Saturday, June 28, 2008
What is summer for if not watching outdoor productions of Shakespeare on folding chairs while swatting away mosquitoes? Reasoning thus, I found myself at a student production of A Midsummer Night's Dream yesterday evening.
Everyone reads Dream in high school, and I've seen the play performed a couple times since then, but I'd forgotten what a gem of a play it was. I was three hours in those folding chairs, but it felt like much less. Totally elegant, concise Elizabethan language, spoken by actors who (for the most part) knew how to declaim it properly. The rhyming couplets, which seem so quaint on the page, suddenly click when you hear them spoken. And this play has one of the highest ratios of memorable lines to square inch in all of Shakespeare.
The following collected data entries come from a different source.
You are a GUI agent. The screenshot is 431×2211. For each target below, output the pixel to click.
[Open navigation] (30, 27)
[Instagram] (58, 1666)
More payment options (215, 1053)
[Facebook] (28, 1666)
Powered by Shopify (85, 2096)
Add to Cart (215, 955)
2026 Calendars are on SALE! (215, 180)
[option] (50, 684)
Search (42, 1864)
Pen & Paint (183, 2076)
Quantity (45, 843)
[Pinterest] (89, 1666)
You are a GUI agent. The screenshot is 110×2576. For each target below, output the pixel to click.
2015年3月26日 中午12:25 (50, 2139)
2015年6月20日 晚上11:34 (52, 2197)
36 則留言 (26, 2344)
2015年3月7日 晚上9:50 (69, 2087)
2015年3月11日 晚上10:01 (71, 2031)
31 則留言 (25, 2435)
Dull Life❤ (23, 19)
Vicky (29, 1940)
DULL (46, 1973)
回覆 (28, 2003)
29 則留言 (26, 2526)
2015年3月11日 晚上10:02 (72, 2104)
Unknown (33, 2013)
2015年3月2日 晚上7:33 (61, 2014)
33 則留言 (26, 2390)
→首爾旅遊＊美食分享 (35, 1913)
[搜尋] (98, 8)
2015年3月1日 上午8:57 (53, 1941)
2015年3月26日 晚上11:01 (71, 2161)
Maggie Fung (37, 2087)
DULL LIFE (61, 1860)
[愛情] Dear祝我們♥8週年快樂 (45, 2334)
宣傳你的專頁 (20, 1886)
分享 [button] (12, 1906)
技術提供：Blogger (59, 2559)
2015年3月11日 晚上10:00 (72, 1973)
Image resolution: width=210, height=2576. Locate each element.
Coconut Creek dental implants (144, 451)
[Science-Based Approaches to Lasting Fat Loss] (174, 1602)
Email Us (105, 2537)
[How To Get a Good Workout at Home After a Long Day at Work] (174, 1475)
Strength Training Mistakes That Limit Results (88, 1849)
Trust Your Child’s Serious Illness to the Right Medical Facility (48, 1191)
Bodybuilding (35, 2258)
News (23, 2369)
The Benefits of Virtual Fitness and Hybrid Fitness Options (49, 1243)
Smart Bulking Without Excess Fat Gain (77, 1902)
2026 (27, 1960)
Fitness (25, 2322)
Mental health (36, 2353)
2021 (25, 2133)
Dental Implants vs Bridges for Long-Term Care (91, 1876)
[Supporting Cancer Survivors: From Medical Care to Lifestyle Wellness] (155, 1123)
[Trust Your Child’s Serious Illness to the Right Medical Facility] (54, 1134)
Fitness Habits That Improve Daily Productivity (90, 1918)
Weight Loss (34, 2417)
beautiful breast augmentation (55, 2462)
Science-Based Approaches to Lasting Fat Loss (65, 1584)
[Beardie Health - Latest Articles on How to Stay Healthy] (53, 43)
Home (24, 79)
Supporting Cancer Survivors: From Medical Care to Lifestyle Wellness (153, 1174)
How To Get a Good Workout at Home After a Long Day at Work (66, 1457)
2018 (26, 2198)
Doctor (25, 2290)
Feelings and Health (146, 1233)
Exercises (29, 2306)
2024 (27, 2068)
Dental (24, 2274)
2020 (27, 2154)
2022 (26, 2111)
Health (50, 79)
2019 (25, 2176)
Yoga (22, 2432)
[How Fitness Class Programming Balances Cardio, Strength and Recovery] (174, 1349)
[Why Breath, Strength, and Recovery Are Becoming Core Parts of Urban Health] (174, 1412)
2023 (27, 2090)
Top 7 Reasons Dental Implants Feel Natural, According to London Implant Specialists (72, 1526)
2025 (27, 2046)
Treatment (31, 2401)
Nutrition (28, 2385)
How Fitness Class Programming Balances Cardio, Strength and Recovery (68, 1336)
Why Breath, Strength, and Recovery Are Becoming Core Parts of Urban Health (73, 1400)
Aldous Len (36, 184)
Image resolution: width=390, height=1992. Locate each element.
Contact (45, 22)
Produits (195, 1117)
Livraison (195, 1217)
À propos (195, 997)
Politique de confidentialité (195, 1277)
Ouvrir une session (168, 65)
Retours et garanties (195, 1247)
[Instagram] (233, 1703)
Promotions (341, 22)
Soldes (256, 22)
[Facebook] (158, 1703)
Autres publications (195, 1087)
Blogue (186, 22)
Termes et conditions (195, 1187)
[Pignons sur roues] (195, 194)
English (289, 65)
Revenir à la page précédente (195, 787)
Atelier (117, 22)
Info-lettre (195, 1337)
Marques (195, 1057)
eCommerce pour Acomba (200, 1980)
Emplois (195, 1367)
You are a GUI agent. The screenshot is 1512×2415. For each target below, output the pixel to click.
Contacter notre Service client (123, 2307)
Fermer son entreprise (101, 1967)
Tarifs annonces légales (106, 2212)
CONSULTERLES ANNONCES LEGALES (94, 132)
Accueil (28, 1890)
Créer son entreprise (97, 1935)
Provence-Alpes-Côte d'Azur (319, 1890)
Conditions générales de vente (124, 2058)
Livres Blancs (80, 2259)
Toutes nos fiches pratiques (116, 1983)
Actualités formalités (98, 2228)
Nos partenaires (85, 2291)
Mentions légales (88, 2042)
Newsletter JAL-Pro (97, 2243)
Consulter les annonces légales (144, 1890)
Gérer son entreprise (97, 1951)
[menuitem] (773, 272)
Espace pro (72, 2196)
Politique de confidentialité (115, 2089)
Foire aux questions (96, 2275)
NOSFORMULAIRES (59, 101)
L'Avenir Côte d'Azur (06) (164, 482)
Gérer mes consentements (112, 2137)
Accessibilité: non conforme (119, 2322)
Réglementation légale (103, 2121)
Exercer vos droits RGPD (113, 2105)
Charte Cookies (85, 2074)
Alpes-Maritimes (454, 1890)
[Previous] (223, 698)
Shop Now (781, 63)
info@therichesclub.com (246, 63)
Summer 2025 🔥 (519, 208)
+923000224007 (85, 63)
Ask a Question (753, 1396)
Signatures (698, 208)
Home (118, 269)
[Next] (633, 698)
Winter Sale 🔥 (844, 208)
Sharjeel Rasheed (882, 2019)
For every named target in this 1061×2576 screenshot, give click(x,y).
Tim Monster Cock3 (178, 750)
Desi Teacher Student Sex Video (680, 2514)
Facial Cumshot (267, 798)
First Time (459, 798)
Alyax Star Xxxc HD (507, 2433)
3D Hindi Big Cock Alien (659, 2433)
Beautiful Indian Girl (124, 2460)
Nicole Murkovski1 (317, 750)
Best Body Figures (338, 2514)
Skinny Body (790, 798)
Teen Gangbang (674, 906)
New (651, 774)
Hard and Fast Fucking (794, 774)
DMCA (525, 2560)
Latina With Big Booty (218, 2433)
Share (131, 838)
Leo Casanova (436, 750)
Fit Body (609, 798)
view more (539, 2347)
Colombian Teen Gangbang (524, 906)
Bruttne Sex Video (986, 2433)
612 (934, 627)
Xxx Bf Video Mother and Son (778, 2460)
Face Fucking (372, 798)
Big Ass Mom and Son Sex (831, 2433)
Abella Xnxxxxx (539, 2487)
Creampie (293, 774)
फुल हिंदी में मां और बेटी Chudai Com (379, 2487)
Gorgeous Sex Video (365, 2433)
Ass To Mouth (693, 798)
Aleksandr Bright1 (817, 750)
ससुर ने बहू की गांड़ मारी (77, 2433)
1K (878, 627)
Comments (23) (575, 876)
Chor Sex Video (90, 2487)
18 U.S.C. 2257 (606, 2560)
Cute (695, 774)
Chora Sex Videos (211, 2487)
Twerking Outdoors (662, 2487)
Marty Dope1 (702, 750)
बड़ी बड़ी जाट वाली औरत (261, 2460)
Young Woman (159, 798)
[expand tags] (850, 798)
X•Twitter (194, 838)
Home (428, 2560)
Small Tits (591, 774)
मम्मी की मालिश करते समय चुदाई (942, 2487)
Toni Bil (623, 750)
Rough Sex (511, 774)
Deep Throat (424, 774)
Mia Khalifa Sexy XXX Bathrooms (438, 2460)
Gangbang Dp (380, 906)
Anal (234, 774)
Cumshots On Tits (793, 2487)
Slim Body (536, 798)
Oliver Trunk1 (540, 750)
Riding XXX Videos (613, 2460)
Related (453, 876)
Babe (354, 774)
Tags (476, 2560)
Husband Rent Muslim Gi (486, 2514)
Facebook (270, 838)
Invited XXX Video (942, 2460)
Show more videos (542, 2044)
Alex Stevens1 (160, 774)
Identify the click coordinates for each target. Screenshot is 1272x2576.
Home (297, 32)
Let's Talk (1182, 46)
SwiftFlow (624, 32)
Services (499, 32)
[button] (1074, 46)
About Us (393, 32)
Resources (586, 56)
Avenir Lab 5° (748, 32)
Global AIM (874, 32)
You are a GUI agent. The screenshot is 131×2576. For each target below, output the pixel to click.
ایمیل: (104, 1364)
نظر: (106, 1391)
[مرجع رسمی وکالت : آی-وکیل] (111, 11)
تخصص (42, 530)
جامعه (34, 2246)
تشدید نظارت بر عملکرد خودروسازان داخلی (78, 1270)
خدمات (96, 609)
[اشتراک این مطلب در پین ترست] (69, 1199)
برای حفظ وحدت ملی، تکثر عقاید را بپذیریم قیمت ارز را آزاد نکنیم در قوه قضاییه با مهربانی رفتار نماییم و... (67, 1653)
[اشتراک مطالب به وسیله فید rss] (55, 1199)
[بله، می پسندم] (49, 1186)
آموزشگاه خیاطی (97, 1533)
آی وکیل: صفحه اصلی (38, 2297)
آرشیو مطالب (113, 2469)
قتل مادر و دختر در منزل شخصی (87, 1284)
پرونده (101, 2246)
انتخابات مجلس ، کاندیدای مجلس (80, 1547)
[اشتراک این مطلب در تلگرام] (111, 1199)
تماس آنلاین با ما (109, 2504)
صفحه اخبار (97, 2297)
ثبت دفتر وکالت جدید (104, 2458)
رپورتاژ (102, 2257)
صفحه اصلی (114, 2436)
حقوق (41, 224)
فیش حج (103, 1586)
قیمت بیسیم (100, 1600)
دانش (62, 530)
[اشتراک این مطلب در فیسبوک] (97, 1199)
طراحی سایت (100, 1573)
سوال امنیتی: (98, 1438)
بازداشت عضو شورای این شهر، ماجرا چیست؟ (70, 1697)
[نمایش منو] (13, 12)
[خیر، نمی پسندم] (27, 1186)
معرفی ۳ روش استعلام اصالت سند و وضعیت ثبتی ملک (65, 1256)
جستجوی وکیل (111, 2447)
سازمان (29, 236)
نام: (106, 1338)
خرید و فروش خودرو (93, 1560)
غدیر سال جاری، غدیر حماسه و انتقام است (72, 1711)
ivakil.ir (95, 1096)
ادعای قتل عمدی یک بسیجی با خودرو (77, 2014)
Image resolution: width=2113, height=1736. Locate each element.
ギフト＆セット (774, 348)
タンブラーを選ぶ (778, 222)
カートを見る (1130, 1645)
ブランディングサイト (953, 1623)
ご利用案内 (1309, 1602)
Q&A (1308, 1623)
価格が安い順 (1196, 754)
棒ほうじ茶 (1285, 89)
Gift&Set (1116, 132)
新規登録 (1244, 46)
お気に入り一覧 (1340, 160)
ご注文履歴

There were occasional blips. The female actors (particularly the two lovers) had trouble projecting - particularly when the occasional bus or helicopter passed by - and as they tried to increase their volume to compensate, their voices became shriller and even harder to hear. (Osbert's First Rule of Everyday Acoustics: Lower frequencies project farther.) The actor who portrayed Theseus/Oberon, having done an admirable job for the first four acts, started making up his lines during the famous "The lunatic, the lover and the poet" speech, one of my favourites in all of Shakespeare. And the play-within-a-play put on by the "rude mechanicals", hilarious as it is, was taken just a bit too far: after about two minutes of watching Thisbe die, you start to wonder what time it is. But it was well worth my $7.00.
You, too, should support outdoor amateur theatre in your place of residence! Bring insect repellent.